Exercício escrito 1> Pode extrair, sem qualquer alteração, o trecho do texto sobre o recurso hierárquico necessário que começa em "O art.º 268º" e termina em "actos dos subalternos."?
Exercício escrito 2> Como continuaria o texto sobre o recurso hierárquico necessário a partir da última frase apresentada?

Texto fornecido>
'''

O art.º 268º nº4 da Constituição
veio ferir de inconstitucionalidade as normas que previam o recurso hierárquico
necessário, ou seja, a exigência do prévio esgotamento das vias administrativas
como condição de acesso aos tribunais para impugnar os actos dos subalternos.
O Professor VASCO
PEREIRA DA SILVA defendia, mesmo antes da reforma, a
inconstitucionalidade desta exigência, uma vez que violava: o princípio da
plenitude da tutela dos direitos dos particulares (art.º 268/4 da CRP), porque
consubstanciava uma negação do direito fundamental de recurso contencioso; o
princípio da separação de poderes (art.º 114º, 205º e seguintes e 266º e
seguintes da CRP, havendo uma promiscuidade entre Administração e Justiça, que
vinha já dos traumas da infância difícil do contencioso administrativo, já que
se precludia o direito de acesso ao tribunal pela não utilização de uma
garantia administrativa; o princípio da desconcentração administrativa (art.º
267/2 da CRP) que implica a possibilidade de controlo judicial imediato dos
actos dos subalternos sempre que lesivos, sem prejuízo da hierarquia
administrativa que permite o recurso hierárquico e a revogação do acto pelo
superior; e, por último, o princípio da efectividade da tutela (art.º 268/4 da
CRP), uma vez que havia um efeito preclusivo da impugnabilidade da decisão
administrativa no caso de não ter havido interposição prévia de recurso
hierárquico no prazo de trinta dias (equivalia na prática à inutilização da
possibilidade de exercício do direito, equiparável à lesão do conteúdo
essencial do direito).

'''

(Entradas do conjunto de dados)
'''

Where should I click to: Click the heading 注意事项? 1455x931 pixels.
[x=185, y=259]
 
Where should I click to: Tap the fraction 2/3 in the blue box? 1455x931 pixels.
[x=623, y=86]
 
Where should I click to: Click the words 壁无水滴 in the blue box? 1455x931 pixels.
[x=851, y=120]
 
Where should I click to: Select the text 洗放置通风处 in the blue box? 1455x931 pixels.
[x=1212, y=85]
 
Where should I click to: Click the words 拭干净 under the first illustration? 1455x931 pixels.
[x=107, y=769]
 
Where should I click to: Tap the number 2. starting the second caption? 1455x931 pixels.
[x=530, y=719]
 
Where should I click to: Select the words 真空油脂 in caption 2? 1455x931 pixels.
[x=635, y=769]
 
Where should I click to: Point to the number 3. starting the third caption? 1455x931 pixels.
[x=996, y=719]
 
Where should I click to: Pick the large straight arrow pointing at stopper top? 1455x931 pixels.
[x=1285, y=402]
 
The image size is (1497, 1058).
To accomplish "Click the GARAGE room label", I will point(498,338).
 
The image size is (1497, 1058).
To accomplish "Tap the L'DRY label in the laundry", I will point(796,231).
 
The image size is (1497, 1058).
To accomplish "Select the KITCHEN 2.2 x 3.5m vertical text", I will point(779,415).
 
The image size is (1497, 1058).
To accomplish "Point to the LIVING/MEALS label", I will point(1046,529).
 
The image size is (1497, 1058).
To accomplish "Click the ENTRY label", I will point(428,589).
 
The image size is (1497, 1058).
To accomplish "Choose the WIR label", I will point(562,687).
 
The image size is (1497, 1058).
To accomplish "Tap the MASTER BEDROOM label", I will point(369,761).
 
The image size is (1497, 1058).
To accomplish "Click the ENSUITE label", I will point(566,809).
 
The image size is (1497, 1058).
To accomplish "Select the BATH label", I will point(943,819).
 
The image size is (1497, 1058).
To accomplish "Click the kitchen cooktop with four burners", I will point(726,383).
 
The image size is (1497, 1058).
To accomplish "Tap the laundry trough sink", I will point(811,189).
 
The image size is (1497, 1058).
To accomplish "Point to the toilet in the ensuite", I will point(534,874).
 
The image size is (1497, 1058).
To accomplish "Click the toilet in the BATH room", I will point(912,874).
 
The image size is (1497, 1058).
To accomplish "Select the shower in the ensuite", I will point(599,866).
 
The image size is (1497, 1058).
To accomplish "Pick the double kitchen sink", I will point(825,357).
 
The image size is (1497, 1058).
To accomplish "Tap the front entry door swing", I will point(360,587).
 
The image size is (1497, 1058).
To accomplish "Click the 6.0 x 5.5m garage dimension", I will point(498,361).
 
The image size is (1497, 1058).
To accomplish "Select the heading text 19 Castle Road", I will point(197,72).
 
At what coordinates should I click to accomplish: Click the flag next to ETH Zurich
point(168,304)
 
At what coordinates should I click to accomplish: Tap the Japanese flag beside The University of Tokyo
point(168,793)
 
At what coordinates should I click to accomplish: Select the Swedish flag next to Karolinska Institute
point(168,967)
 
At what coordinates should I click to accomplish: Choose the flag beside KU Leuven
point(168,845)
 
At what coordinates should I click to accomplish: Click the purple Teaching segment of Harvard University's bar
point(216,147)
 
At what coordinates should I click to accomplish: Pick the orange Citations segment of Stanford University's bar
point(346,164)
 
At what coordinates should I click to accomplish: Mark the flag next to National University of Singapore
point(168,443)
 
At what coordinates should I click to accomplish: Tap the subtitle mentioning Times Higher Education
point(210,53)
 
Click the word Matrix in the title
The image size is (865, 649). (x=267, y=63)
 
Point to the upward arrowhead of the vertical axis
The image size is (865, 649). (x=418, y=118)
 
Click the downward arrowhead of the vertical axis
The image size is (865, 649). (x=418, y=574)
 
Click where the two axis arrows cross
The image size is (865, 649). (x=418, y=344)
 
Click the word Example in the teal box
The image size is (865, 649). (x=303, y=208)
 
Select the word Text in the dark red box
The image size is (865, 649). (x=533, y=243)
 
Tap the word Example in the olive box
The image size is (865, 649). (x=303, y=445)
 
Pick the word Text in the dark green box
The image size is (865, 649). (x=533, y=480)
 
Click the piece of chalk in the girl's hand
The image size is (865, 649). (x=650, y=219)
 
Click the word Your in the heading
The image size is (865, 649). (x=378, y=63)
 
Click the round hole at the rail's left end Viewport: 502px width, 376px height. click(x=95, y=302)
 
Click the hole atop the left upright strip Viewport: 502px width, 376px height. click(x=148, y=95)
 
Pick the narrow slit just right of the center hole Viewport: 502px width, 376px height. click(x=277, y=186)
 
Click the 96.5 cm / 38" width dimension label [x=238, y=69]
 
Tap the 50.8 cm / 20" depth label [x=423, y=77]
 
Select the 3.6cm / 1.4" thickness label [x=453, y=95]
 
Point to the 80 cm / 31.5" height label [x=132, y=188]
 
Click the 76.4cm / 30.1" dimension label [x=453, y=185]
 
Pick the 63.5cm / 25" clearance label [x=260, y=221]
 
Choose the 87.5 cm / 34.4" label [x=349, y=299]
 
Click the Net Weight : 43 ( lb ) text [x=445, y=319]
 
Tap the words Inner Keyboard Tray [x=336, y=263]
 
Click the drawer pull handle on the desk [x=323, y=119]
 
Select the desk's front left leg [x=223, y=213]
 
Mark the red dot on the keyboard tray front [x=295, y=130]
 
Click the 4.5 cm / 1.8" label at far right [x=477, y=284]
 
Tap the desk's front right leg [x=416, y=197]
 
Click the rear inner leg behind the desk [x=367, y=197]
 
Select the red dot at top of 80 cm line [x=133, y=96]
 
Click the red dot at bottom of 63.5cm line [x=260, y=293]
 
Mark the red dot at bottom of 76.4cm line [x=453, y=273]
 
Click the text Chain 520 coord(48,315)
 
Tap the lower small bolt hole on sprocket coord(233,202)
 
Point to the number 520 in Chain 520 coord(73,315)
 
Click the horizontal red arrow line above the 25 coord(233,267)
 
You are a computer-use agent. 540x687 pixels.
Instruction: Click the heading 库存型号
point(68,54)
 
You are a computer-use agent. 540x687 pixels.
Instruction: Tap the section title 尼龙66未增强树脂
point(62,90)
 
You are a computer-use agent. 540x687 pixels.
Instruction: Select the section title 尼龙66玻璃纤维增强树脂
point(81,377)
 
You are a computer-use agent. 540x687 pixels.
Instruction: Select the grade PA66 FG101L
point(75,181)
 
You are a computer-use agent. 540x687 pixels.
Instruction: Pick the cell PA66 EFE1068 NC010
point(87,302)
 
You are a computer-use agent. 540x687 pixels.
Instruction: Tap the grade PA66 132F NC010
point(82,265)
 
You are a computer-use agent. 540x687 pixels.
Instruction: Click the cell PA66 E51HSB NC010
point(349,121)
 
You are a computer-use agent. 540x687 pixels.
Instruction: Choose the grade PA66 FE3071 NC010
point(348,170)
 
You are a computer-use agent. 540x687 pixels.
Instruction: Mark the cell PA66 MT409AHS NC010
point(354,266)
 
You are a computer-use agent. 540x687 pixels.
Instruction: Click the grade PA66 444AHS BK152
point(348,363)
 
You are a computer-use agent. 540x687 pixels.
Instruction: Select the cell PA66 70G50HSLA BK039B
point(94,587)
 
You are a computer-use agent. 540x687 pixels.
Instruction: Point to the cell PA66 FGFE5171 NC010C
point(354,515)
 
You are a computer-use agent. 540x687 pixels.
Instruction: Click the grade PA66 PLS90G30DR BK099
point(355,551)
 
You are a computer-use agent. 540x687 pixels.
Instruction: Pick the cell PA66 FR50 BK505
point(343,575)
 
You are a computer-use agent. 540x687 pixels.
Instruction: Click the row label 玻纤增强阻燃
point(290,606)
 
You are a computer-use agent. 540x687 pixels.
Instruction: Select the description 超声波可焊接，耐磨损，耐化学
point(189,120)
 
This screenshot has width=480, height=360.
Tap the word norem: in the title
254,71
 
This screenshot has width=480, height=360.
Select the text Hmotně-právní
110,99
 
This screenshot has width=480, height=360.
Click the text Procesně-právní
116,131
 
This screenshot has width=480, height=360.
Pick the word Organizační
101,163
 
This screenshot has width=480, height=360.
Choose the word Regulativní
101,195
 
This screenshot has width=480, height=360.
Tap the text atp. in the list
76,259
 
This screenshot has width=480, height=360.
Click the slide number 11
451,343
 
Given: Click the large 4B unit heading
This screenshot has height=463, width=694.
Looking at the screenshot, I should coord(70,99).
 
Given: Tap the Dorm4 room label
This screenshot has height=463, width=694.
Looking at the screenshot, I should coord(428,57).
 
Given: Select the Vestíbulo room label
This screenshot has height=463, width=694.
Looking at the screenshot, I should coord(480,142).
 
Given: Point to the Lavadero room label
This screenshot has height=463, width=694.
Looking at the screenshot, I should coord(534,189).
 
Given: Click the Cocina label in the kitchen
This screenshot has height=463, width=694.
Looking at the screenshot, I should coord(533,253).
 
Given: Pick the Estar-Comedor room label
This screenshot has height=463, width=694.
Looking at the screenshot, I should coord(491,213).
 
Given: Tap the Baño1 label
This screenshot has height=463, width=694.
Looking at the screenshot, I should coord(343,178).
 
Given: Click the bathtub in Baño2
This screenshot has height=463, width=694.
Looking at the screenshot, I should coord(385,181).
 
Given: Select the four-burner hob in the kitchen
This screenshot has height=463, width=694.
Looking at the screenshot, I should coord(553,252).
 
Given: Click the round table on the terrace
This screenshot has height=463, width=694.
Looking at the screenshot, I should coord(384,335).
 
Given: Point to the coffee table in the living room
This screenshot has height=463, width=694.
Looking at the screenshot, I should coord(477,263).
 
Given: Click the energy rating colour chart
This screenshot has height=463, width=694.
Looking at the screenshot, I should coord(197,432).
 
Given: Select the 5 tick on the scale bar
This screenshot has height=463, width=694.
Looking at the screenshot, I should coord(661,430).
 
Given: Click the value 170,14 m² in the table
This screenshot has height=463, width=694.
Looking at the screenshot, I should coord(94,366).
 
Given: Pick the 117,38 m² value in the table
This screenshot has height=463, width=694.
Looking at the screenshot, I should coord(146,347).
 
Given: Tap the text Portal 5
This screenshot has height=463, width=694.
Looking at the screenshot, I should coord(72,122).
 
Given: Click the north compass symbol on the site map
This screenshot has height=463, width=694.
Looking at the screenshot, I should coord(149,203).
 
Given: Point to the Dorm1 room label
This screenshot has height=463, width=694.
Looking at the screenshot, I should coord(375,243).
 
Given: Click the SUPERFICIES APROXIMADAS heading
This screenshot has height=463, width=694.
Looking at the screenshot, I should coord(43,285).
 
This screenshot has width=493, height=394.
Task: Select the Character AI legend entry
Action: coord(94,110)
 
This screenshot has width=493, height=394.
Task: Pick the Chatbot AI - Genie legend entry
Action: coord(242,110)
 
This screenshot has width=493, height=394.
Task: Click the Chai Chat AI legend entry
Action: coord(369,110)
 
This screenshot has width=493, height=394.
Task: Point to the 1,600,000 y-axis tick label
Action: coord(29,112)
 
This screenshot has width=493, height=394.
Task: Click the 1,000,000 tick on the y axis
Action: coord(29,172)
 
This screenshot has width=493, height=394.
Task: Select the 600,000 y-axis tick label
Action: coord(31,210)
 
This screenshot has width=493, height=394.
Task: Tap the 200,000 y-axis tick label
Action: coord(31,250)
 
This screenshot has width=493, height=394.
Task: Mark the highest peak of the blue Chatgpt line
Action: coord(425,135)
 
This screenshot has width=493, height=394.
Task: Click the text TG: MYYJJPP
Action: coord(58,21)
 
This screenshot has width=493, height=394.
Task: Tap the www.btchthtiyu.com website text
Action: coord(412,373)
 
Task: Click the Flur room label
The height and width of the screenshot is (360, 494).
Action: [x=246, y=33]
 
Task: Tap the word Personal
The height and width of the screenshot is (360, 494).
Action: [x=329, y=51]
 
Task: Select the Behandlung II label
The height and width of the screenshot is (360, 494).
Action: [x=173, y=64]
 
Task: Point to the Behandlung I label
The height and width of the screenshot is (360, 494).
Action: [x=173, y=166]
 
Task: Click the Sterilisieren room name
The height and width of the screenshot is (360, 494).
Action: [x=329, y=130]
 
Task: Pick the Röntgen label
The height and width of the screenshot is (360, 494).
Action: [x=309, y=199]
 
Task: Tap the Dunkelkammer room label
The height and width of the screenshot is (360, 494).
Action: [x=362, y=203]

'''

Resultado final 1>
O art.º 268º nº4 da Constituição
veio ferir de inconstitucionalidade as normas que previam o recurso hierárquico
necessário, ou seja, a exigência do prévio esgotamento das vias administrativas
como condição de acesso aos tribunais para impugnar os actos dos subalternos.

Resultado final 2>
No entanto, essa não era a
posição defendida pela doutrina e jurisprudência (veja-se o Acórdão 499/96 do
Tribunal Constitucional que se pronunciou pela não inconstitucionalidade do
recurso hierárquico necessário).
Importa ressalvar que o recurso
hierárquico necessário não dizia respeito à produção de efeitos do acto do
subalterno, mas à sua impugnabilidade contenciosa, uma vez que no que concerne
à produção de efeitos, o acto do subalterno era igual ao praticado pelo superior
hierárquico.
A reforma do contencioso veio,
dando razão ao entendimento do Professor VASCO PEREIRA DA SILVA,
afastar a necessidade de recurso hierárquico como condição de acesso à justiça
administrativa, configurando uma verdadeira declaração de óbito desta exigência.
Não há qualquer referência ao
recurso hierárquico necessário no CPTA e este afastamento manifesta-se em
várias disposições. O art.º 51º nº1 estabelece os critérios que determinam qual
o acto administrativo impugnável (eficácia externa na acção jurídica objectiva e lesão
de direitos na acção jurídica subjectiva) e os actos dos subalternos são
susceptíveis de preencher esses critérios de impugnabilidade, podendo ser
autonomamente impugnados. O art.º 59º nº4 estatui um efeito suspensivo do prazo
de impugnação contenciosa em caso de utilização das garantias administrativas (o Professor
VASCO PEREIRA DA SILVA entende que para garantir a utilidade das garantias
administrativas, onde por vezes há inercia e seguem uma lógica de
não-contradição, poderia ter sido estabelecido um efeito suspensivo da própria
execução da sentença). O art.º 59º nº5 estabelece que, independentemente
do uso da via graciosa, o particular pode aceder de imediato à justiça
administrativa.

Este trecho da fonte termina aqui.